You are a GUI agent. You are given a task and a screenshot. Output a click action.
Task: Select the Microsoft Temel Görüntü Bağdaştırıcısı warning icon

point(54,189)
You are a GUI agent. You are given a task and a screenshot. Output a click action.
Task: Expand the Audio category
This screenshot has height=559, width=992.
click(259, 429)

--

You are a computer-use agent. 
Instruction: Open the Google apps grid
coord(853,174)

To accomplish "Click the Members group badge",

### WHAT IS REQUIRED
Within the listing above, locate the line containing "You are a computer-use agent." and the line containing "the Members group". Reproduce those two lines and all lines between them exactly, with nothing added.

### RESPONSE BELOW
You are a computer-use agent. 
Instruction: Open the Google apps grid
coord(853,174)

To accomplish "Click the Members group badge",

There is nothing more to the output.